SELECTED TEXT:
◆ ◆ ◆

We know that 3-D printers can spit out products from jewelry to digital devices. Then we started hearing about technology that could print out human organs. The concept is proven but the technology remains too expensive for most mortals. Now, a group of hackers at Biocurious has built a device that can print out cells. Its cost? About $150, according to this MIT Review report.
That means you too, if you so desire, can churn out a sheet of E.coli bacteria using a machine built of some custom-built parts and recycled inkjet cartridges and CD-drive components. And, before you panic, remember only a few strains of E.coli are harmful.
The initial model works just in two dimensions, printing out sheets of fluorescent E. coli cells that read “I heart BioCurious.” But, according to the story, project organizer Patrik D’haeseleer’s longer-term plan is:
“… to print plant cells and build photosynthetic structures, although this is a long-term project that will be much harder than squirting E. Coli on a sheet. He imagines applications could include creating energy-producing surfaces on everyday objects. But really, D’haeseleer, mostly wants to print a leaf to see if he can do it.”

◆ ◆ ◆

Stored data entries:
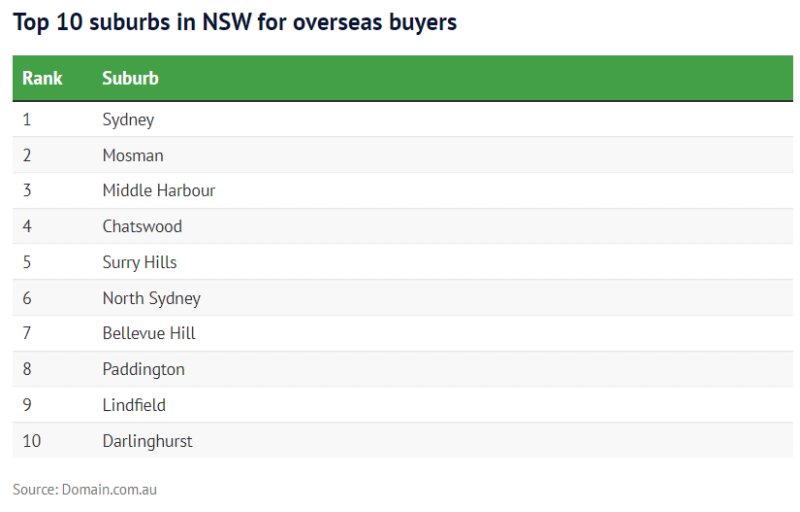This screenshot has height=512, width=800.
Task: Click rank number 5 cell
Action: point(27,262)
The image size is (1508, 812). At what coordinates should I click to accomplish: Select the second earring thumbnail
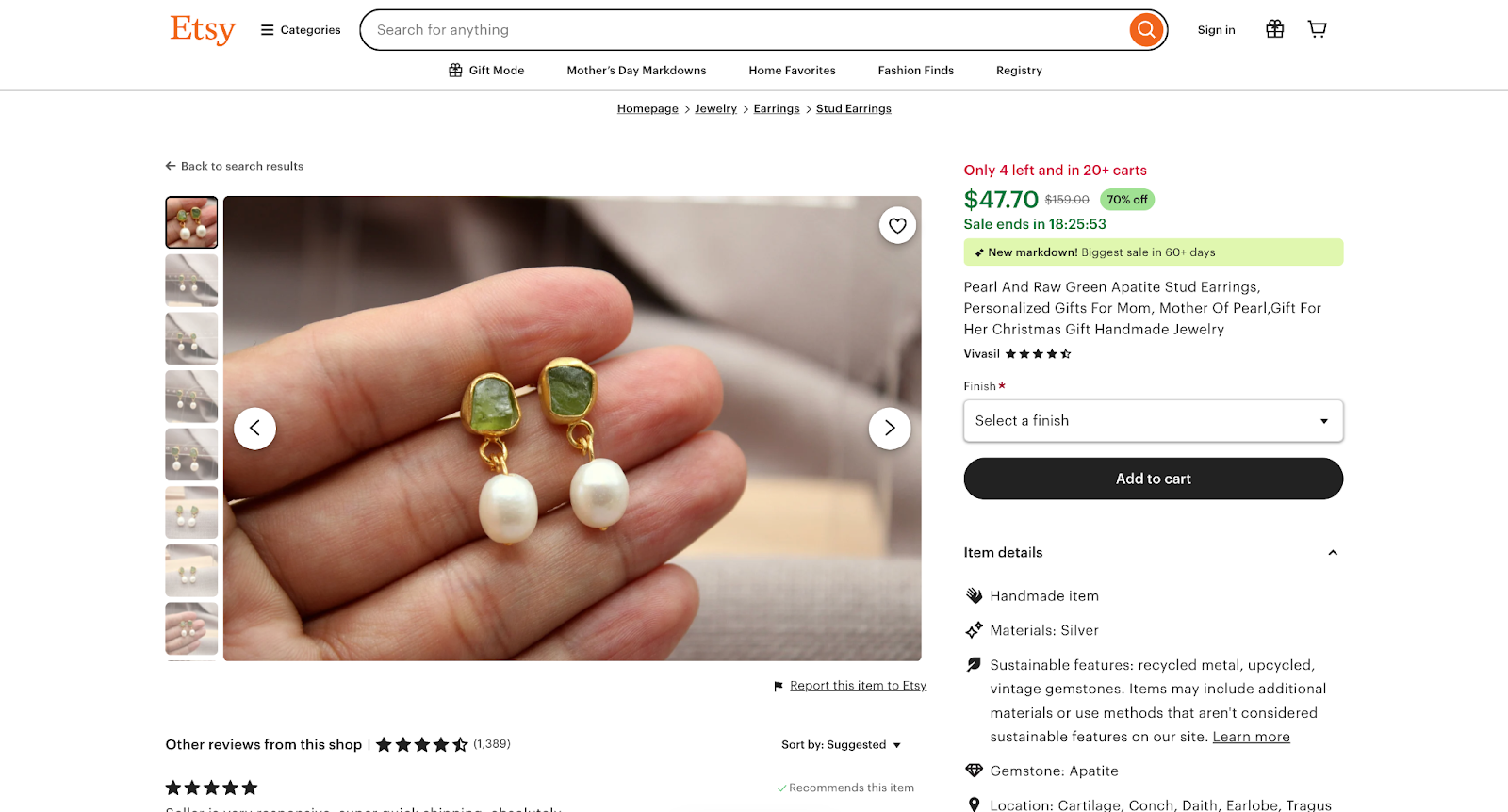190,280
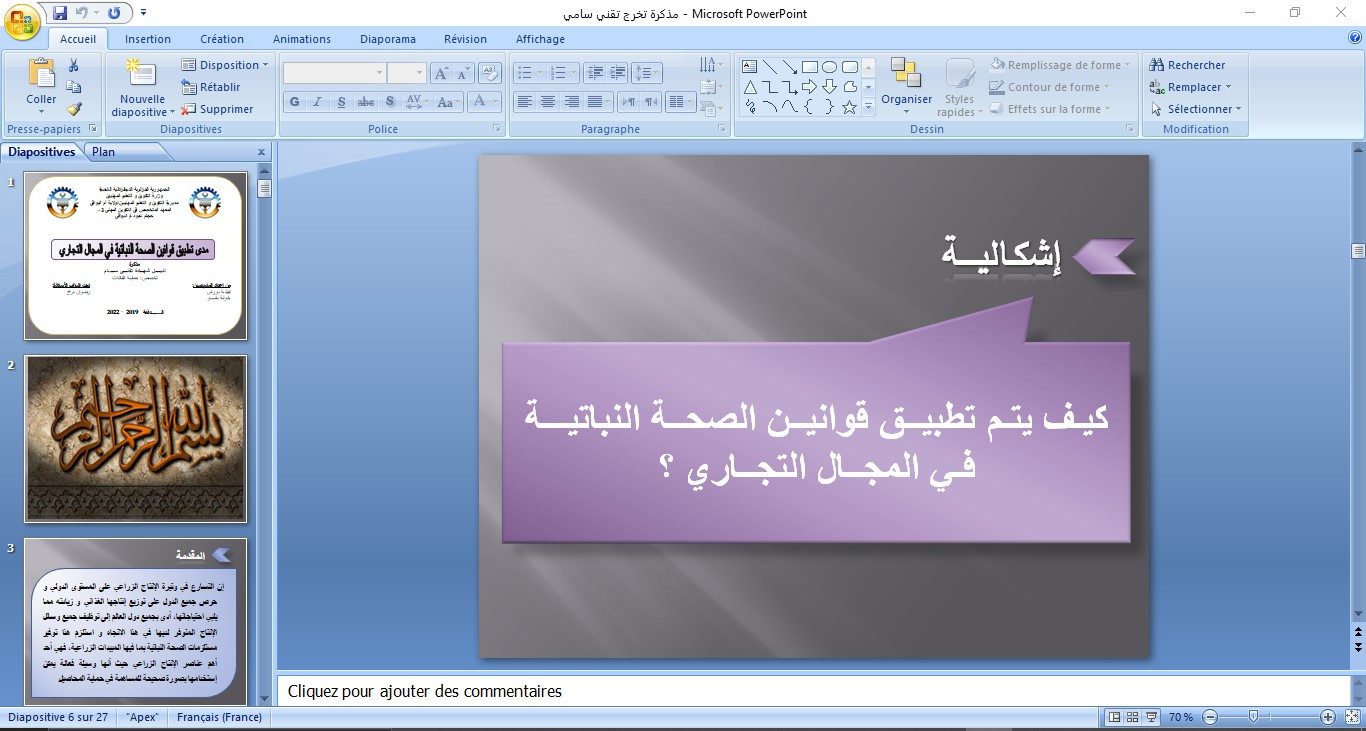Viewport: 1366px width, 731px height.
Task: Select the Gras (bold) formatting icon
Action: [294, 102]
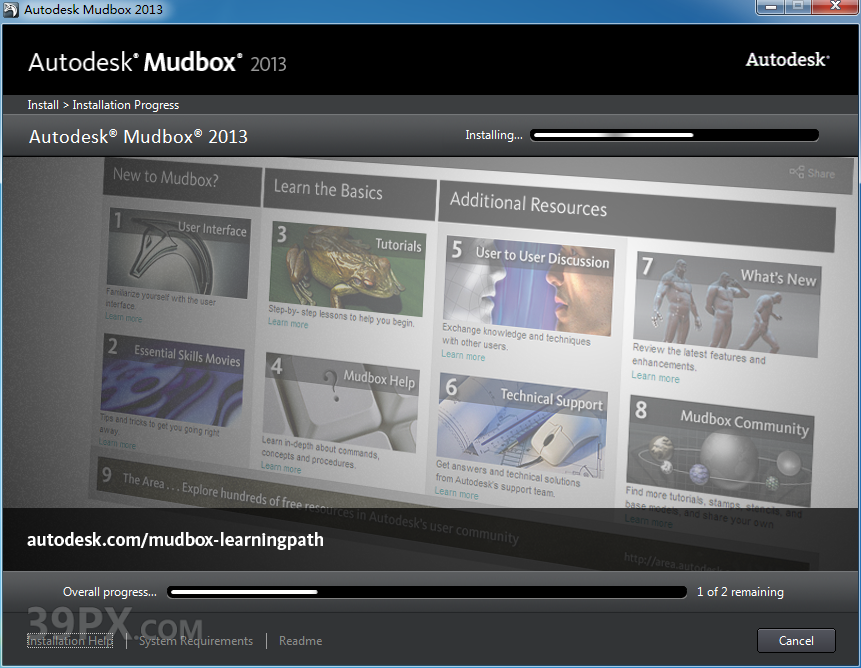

◆ ◆ ◆

INSTRUCTIONS:
1. Summarize the article on the low-cost cell printer in two sentences.
2. Extend the article on the $150 cell printer, picking up after its final sentence.

ANSWERS TO THE EXERCISE:
1. Hackers at Biocurious have built a device that prints cells for about $150, using custom-built parts, recycled inkjet cartridges and CD-drive components. The first model prints only in two dimensions, producing sheets of fluorescent E. coli that read "I heart BioCurious," while project organizer Patrik D'haeseleer's longer-term plan is to print plant cells and build photosynthetic structures.

2.
It’s projects like this that could bring the cost of big-time bio-printing down and perhaps give birth to a vibrant industry. Fostering a sustainable food supply is one huge problem that bio-printing could help address, as GigaOM’s Katie Fehrenbacher reported Thursday. For example, startup Modern Meadow hopes to use similar technology to print out “synthetic lab-grown meats.” And there’s still more about the possibility of printing food in space.
Of course, any time you put make technology widely and cheaply available, the opportunity for abuse rises. One thing to think about: How many people really should be able to mass produce harmful strains of E.Coli (or other potential pathogens?)
Update: This story was updated at 12:25 p.m. PDT to correct a mis-statement about the printer’s ability to propagate cells. The printer does not produce new cells, it “prints” existing cells from a liquid suspension.